HILARY CLINTON: What happened in Egypt and what happened in Iran, which this week is once again using violence against protesters seeking basic freedoms, was about a great deal more than the Internet. In each case, people protested because of the frustration with the political and economic conditions of their lives. They stood and marched and chanted and the authorities tracked and blocked and arrested them.
AMY GOODMAN: Just moments before Hillary Clinton spoke those words, a 71-year-old man was violently ejected from Clinton’s own event and arrested for turning his back on the Secretary of State. TV cameras caught part of what happened.
HILARY CLINTON: Than the government pulled the plug. So phone service was cut off. A TV satellite signals were jammed. Internet access was blocked for nearly the entire—
RAY McGOVERN: [Screaming]This is America! This is America! Who are you? Who are you?
JUAN GONZALEZ: The voice you heard screaming was that of Ray McGovern as he was dragged away by security guard that left him bruised and bloodied. He was then arrested. McGovern is a former Army intelligence officer and a 27-year veteran of the CIA. He was one of the daily briefers for President George H.W. Bush. He has since become a vocal critic of US foreign policy. He joins us in Washington, D.C. Ray, you were seriously hurt. Tell us what happened.
RAY McGOVERN: I was pounced upon. I was blindsided, really. I was looking straight to the back, minding my own business. The only offense was standing up when everyone else was sitting down. Without any warning, I was pounced upon by and, what I call large manhandled by a fellow that looked like an NFL football player in plain dress. I don’t know who he was, that is why you hear me screaming, "Who are you? Who are you?" And I never did get the answer to that. So it was quite abrupt, quite violent. And the supreme irony, of course, sounds like something right out of Franz Kafka, four paragraphs later, Hillary Clinton is saying what you just quoted her as saying. You know, one has to keep one’s sense of humor in all of this, especially when one bears these kinds of bruises. I cannot show you the ones down below. I was listening on the way in, I tuned in a little late to your show. And when I heard Clinton say, that little clip, "We strongly oppose the use of violence," this is yesterday. We have deep concern over the actions of security forces. And I’m saying, yes! She is going to apologize. Like my Veterans for Peace colleagues asked her to do. Then I realized, she is talking about Bahrain. Straight out of Kafka.

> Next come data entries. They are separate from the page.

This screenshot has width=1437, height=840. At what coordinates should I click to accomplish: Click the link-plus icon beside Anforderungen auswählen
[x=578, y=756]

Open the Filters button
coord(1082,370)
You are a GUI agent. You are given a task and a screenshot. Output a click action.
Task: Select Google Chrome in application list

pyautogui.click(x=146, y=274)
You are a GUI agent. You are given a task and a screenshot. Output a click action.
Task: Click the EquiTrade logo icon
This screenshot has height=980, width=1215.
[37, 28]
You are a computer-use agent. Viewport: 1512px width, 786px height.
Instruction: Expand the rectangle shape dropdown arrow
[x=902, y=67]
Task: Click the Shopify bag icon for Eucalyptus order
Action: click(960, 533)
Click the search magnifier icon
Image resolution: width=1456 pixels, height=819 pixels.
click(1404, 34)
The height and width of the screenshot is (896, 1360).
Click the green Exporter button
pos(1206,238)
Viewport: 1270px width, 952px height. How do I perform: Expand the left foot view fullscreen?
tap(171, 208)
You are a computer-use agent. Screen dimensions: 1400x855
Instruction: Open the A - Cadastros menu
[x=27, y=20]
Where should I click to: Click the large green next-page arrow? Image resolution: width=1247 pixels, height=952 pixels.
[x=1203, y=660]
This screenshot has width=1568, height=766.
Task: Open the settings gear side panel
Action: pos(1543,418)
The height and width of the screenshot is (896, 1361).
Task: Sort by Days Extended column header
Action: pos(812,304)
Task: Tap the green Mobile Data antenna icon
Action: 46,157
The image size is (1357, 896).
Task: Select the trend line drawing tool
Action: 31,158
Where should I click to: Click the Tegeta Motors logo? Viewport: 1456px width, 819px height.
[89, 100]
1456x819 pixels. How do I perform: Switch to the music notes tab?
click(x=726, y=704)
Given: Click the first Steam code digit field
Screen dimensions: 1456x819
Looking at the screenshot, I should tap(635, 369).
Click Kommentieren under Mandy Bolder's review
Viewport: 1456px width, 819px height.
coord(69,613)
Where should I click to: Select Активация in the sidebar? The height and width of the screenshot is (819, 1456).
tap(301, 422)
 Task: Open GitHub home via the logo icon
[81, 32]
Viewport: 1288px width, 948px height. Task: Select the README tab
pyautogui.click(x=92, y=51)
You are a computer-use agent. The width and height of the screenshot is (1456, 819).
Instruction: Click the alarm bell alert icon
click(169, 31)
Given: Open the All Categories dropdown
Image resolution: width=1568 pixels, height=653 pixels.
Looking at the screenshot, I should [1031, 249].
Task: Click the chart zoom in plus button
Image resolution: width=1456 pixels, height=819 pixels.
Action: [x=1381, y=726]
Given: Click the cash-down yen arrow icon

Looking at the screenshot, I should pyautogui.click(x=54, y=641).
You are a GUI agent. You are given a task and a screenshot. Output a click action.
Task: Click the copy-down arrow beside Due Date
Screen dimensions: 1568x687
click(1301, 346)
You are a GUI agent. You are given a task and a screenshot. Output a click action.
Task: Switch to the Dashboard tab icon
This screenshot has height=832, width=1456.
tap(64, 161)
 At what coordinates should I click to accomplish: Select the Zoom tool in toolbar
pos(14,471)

AMY GOODMAN: So, you were seriously hurt. What parts of your body? What did they do to you?
RAY McGOVERN: Well, they put two sets of handcuffs on me roughly. They were the iron or steel handcuffs. They dug into my wrists. You can see some of the stuff right here. They put them behind my back of course and I started—bleeding profusely over my pants. We have the pants, they are full of blood. When somebody said, "Is that his blood?" One of the cops said, "No, no I pricked my finger". Right. The whole back seat of the pants is surfused with blood. They throw me-–well they didn’t throw me, they placed me in a patrol car—I try not to exagerate here—and I was taken up to one of the police headquarters in D.C. Mugshotted, fingerprinted to a fair thee well, and put in a cell of the size of Bradley Manning now occupies in Quantico.
AMY GOODMAN: Ray we only have a minute but why were you there? Why did-–were you standing up?
RAY McGOVERN: I was standing up in silent witness to the fact that Hillary Clinton is responsible or partly responsible for the countless thousands of Iraqis, Americans, Afghans, and God help was, Iranians—I hope not—and that she should not get the idea that everyone is going to sit down and applauded politely when there are so many of us that are usually excluded from these sessions who are feeling very, very sad and very angry at the foreign policy of our government. Very seldom do have a chance to express that. I thought that I expressed that in a most nonviolent way by simply quietly with my back to her with a T-shirt that said "Veterans for Peace."
AMY GOODMAN: Well Ray McGovern, we want to thank you for being with us, former top briefer of Vice President George H.W. Bush. Ray worked for the CIA for more than a quarter of a century.